Loomis, Chauncey – Verloren im ewigen Eis. Der rätselhafte Tod des Arktisforschers Charles Francis Hall

Im Jahre 1845 laufen in England zwei Schiffe zu einer historischen Expedition aus: Sir John Franklin, Held zahlreicher Entdeckungsreisen, hat es sich in den Kopf gesetzt, endlich die sagenhafte Nordwestpassage zu finden, die angeblich quer über den nordamerikanischen Kontinent läuft und in den Pazifik mündet. Dieser natürliche Kanal würde die Reise zu den lukrativen Geschäftsgründen Asiens um einiges verkürzen. Neben handfeste wirtschaftliche Gründe treten darüber hinaus patriotische Erwägungen: Die Briten beherrschen die Weltmeere, ihr Empire breitet sich über den Globus aus, und deshalb stellen sie auch die tüchtigsten und fähigsten Forschungsreisenden – Punkt! Ein Vierteljahrhundert wurde bereits nach der Nordwestpassage gefahndet, und Franklin wird sie nun gefälligst finden!

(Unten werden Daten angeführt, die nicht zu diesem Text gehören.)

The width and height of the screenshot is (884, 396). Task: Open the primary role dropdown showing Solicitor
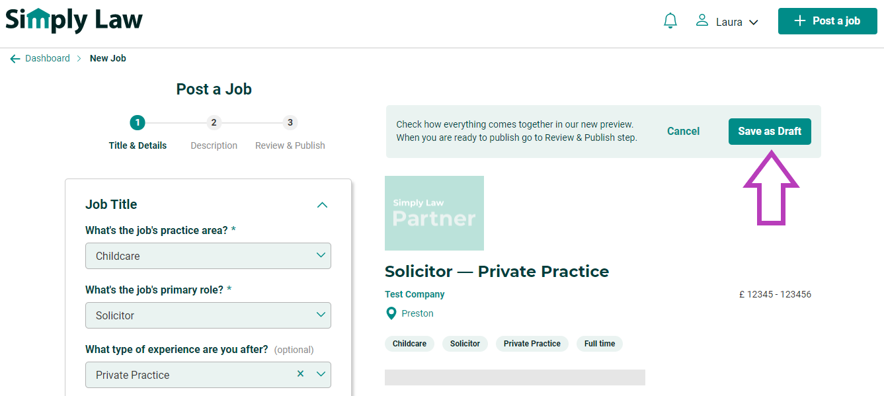pos(208,315)
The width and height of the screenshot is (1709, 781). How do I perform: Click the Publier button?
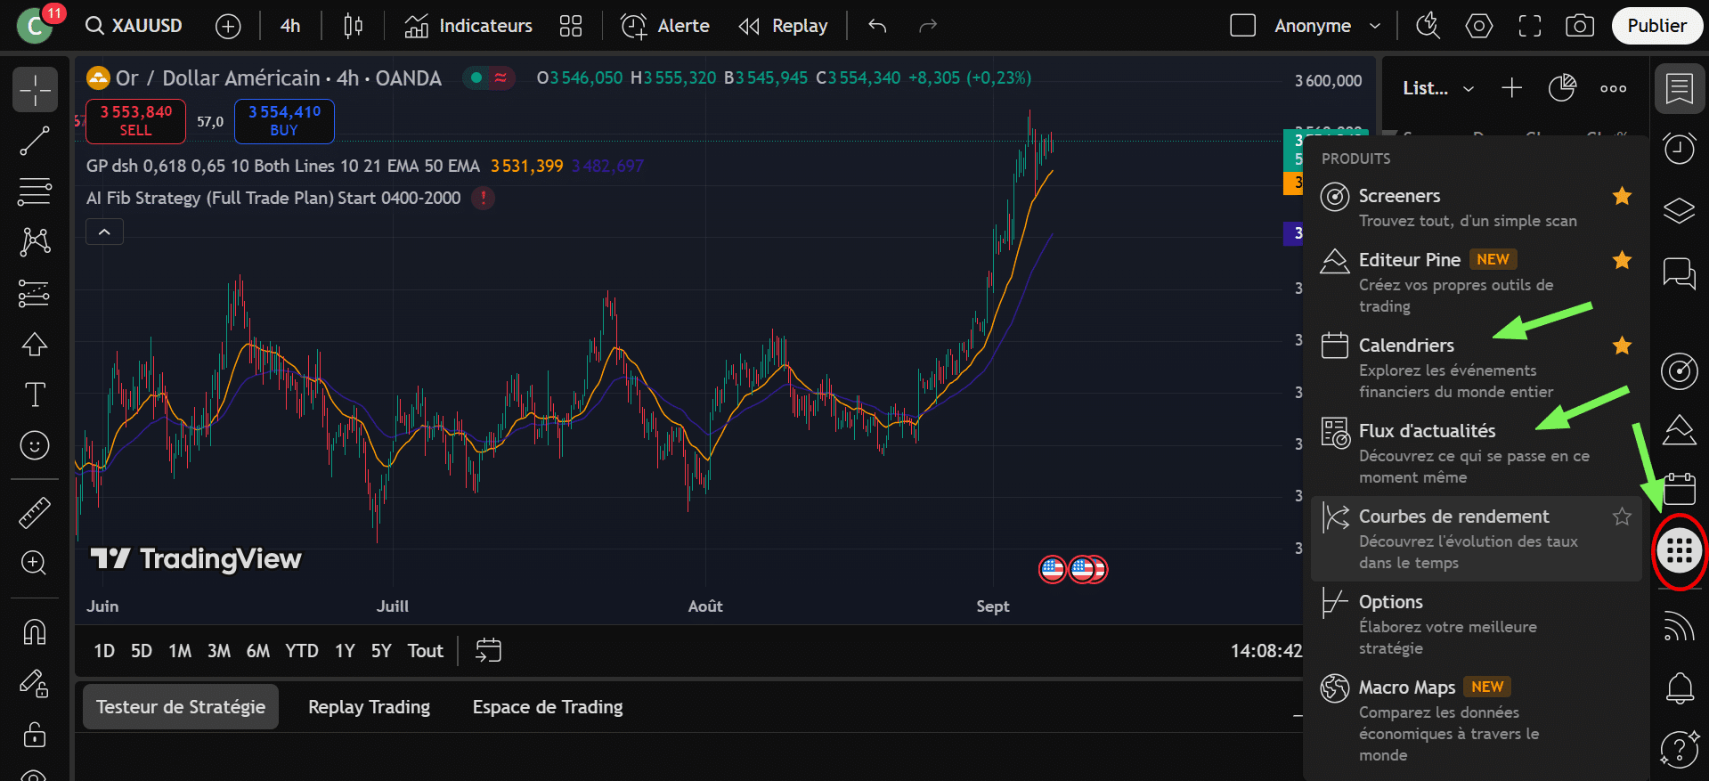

Leider lehnt es die Realität ab, sich dieser Argumentation zu unterwerfen. Mit der |Erebus| und der |Terror| verschwinden über einhundert Menschen im Dunkel der nordpolaren Gewässer. Nächstenliebe ist eigentlich keine Eigenschaft, die das 19. Jahrhundert auszeichnet, doch John Franklin ist kein „normaler“ Mensch, sondern ein Idol seiner Epoche, und so wird sein ungewisses Schicksal als nationale Tragödie betrachtet. Zwischen 1848 und 1853 machen sich mehr als dreißig Suchmannschaften auf den beschwerlichen Weg in die endlosen Weiten der nordamerikanischen Polarwüste. Viele fallen selbst der grausamen Natur zum Opfer – und meist tragen sie allein die Schuld an ihrem Ende, denn die Entdeckungsreisenden aus Europa und den noch jungen USA erforschen ferne Länder nicht: Sie erobern sie, und je größer die Qualen sind, die sie dabei erleiden, desto süßer schmeckt der Sieg!

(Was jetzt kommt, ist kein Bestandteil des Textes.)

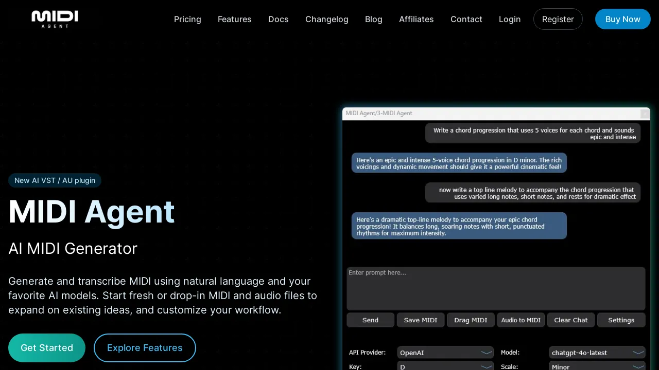Open the Pricing page

tap(187, 19)
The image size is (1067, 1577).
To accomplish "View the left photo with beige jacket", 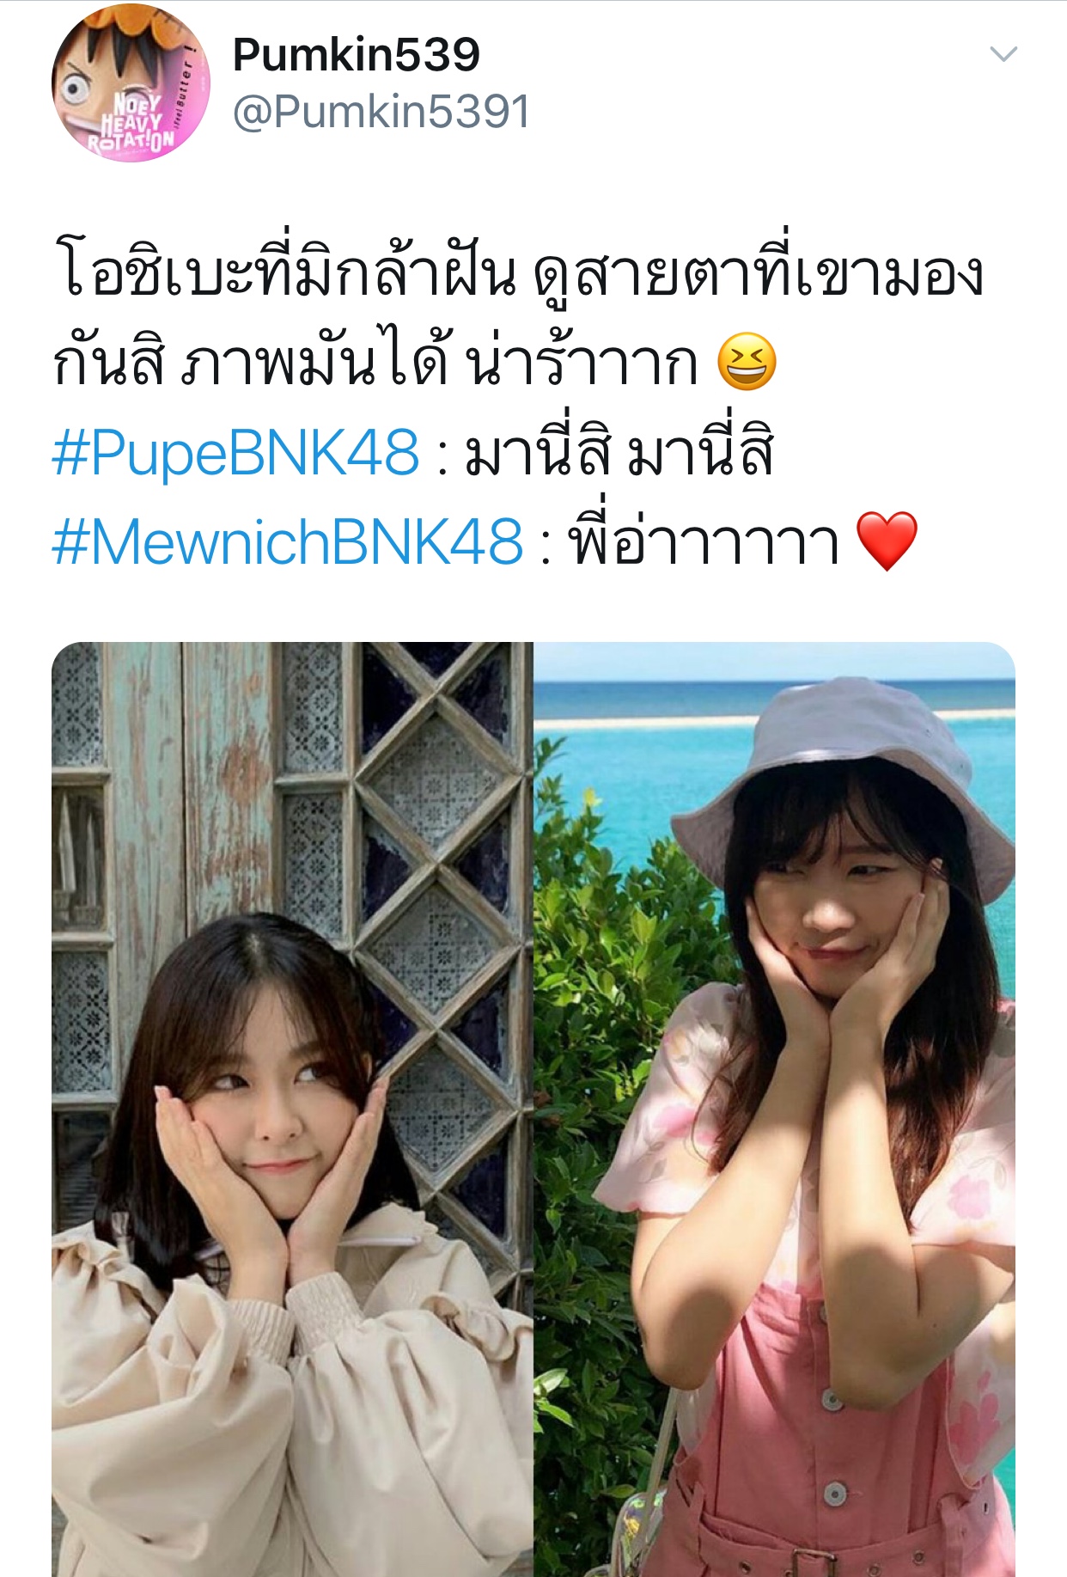I will coord(292,1109).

Daher haben sich Franklin und jene, die nach ihm kamen, niemals wirklich Gedanken darüber gemacht, dass es dort, wo sie frieren und hungern, schon seit ewigen Zeiten Menschen gibt: Die Inuit oder Eskimo haben sich an das Klima und die Lebensbedingungen angepasst und führen ein hartes, aber zufriedenes Leben. Aber sie sind Wilde und Heiden, und der wahre Gentleman stirbt eher in luftiger Tuchkleidung und mit einem Zylinder auf dem Kopf (das ist die Uniform für britische Offiziere zur See – und sie wird in der Nordsee wie in der Karibik oder auf dem Polarmeer getragen …), als dass er sich auf ihr Niveau begäbe!

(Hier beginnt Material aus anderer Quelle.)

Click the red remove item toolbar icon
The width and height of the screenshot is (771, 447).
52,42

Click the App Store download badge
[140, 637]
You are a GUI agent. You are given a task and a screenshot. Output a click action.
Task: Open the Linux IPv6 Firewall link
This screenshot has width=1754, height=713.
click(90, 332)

Genau an dieser Mischung aus Unwissenheit, Hochmut und Dummheit ist die Franklin-Expedition längst zugrunde gegangen. Das ahnt man allmählich in Großbritannien und in den USA, wo die Suche aufmerksam verfolgt wurde, aber man weiß nichts Genaues. Unter denen, die diese Ungewissheit nicht nur zu schaffen macht, sondern zu Taten drängt, ist in der Stadt Cincinnati im US-Staat Ohio, einem Ort, der dem Nordpolarkreis denkbar fern liegt, der erfolgreiche Geschäftsmann und Verleger Charles Francis Hall. Niemand würde in ihm einen Nachfahren Columbus‘ oder Magellans vermuten, doch tatsächlich brodelt in Hall schon lange das Fernweh. Zwischen 1860 und 1871 unternimmt er zwei Expeditionen, die ihn jeweils über mehrere Jahre in den äußersten Nordosten des nordamerikanischen Kontinents führen. Aus dem enthusiastischen, aber unerfahrenen Abenteurer wird ein erfahrener Reisender, der nicht nur über-, sondern sich einlebt, weil er begreift, dass man in Norden nicht gegen, sondern mit der Natur leben muss. Hall lernt bereitwillig von den Inuit, er unternimmt ausgedehnte Fahrten über das Eis, findet die Relikte früherer Polarforscher – aber niemals eine Spur von der Franklin-Expedition.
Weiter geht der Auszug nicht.